Source : Globe & Mail
Independent TV producers want more home-grown shows on the air by James Adams
Canada's independent television producers are calling for "significant changes" to federal broadcast policy following the release today of a study that shows the country's big broadcasters are reaping huge revenues while the production sector languishes.
The study, prepared by Nordicity Group for the Canadian Film and Television Production Association, which represents about 400 companies, looks at relations between producers and the country's eight largest broadcasters and TV services, including BCE Inc. (which owns The Globe and Mail), CanWest Global and CHUM Ltd., in the years 1999 through 2004.
CFTPA president and CEO Guy Mayson is using the study as leverage in his organization's demand that Heritage Minister Liza Frulla start to spearhead a "new policy framework" for the country's TV industry, including more money to producers from broadcasters, improved tax credits, a redesigned Canadian Television Fund and programming expenditure requirements for conventional broadcasters.
Among the Nordicity findings:
In 2003 the earnings-before-taxes margin for Canada's largest broadcasters was 9.7 per cent, well above the 5.8 per cent average for the Canadian economy as a whole. In 2002 that margin for broadcasters was 6.1 per cent, while for film and TV producers, it was just 1.6 per cent.
In 2003 the country's largest broadcasters earned $4.8-billion from their conventional, pay and specialty divisions. However, with the exception of mandated contributions to Canadian content in their specialty divisions, their contributions to production supported by the Canadian Television Fund declined by 14 per cent between 1999 and 2004. (For example, foreign programming acquisitions for pay and specialty services cost broadcasters $251-million in 2003 compared with the $315-million spent on Canadian programming, a difference of 26 per cent.)
In 2004 Canada's private conventional broadcasters spent four times more on buying foreign programming, largely of U.S. origin, than they did on acquiring independent Canadian shows: $535-million versus $124-million. Of this, $354-million was spent on foreign dramas, with only $68-million going to Canadian-made equivalents -- a difference of more than 500 per cent.

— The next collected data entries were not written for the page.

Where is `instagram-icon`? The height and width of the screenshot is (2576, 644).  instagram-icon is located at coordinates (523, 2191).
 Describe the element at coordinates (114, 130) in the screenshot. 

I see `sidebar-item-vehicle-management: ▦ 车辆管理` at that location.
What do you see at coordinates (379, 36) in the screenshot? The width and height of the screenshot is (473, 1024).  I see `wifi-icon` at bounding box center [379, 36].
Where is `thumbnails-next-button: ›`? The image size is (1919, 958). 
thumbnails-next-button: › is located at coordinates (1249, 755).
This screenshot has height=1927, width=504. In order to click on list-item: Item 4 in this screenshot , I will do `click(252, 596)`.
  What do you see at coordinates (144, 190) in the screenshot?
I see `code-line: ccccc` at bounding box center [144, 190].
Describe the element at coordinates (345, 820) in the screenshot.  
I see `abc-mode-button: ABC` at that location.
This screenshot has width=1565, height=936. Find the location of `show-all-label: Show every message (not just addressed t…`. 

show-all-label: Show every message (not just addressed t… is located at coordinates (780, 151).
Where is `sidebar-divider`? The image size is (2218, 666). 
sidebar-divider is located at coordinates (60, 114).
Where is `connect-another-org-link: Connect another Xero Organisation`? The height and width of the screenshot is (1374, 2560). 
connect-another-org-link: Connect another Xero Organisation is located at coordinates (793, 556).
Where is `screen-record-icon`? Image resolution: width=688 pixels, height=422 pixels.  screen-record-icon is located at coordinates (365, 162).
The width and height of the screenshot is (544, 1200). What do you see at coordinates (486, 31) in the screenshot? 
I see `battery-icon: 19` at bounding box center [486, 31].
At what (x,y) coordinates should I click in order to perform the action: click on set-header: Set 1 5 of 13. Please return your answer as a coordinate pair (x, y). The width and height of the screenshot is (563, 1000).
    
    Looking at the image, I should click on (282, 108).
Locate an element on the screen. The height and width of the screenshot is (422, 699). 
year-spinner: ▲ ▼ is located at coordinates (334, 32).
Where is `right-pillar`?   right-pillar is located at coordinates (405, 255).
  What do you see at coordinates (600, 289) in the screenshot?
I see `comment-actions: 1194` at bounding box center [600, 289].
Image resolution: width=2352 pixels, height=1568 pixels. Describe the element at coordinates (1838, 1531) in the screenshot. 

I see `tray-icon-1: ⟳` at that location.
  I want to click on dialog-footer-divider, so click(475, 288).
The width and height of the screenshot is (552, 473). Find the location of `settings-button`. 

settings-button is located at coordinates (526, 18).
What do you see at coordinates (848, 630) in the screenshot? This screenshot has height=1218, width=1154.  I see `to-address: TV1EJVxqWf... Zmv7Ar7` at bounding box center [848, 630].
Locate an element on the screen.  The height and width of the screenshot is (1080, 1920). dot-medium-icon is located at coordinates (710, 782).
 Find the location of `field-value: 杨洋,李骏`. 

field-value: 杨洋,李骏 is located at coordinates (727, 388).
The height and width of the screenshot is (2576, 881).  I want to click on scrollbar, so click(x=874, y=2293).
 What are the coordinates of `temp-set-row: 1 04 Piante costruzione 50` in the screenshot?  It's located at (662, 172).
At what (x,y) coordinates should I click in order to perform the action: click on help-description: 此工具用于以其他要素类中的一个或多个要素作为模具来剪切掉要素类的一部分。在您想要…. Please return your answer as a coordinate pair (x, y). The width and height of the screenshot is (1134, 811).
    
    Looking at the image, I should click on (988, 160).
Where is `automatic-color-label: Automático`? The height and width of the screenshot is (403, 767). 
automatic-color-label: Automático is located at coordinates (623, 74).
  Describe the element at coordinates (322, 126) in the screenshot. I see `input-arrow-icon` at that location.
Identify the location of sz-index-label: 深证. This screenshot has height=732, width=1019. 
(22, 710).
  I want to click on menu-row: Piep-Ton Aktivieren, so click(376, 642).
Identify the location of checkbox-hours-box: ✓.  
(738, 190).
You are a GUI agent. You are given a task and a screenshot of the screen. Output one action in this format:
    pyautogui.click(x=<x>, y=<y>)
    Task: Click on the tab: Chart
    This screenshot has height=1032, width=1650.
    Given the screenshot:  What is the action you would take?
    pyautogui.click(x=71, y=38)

In a release issued today, Mayson places much of the blame on the divergence between the broadcast and production sectors on the TV policy that was announced in 1999 by the Canadian Radio-television and Telecommunications Commission. That policy required large broadcasters like CTV and Global to put more Canadian content in their programming and to help them do so, the CRTC expanded the definition of Canadian "priority programming" to include entertainment magazines, variety shows and documentaries. At the same time, the federal broadcast regulator increased the definition of prime time to include the hours 7 to 11 p.m. seven days a week (previously it was 8 to 11 p.m. Monday through Friday), and tossed out the requirement that broadcasters had to spend a percentage of their revenues on Canadian content.
The findings of the Nordicity study echo a report issued in July by the Coalition of Canadian Audio-visual Unions, which includes the Alliance of Canadian Cinema, Television and Radio Artists and the Writers Guild of Canada. That report, titled The Need for a Regulatory Safety Net, calls on Canadian broadcasters to spend at least seven per cent of their annual gross advertising income on Canadian drama. It says that in 1998, before the introduction of the CRTC's new TV policy, private broadcasters spent almost $75-million on English-language drama; six years later, this expenditure had "bottomed out" at about $53-million, a decline of about 30 per cent.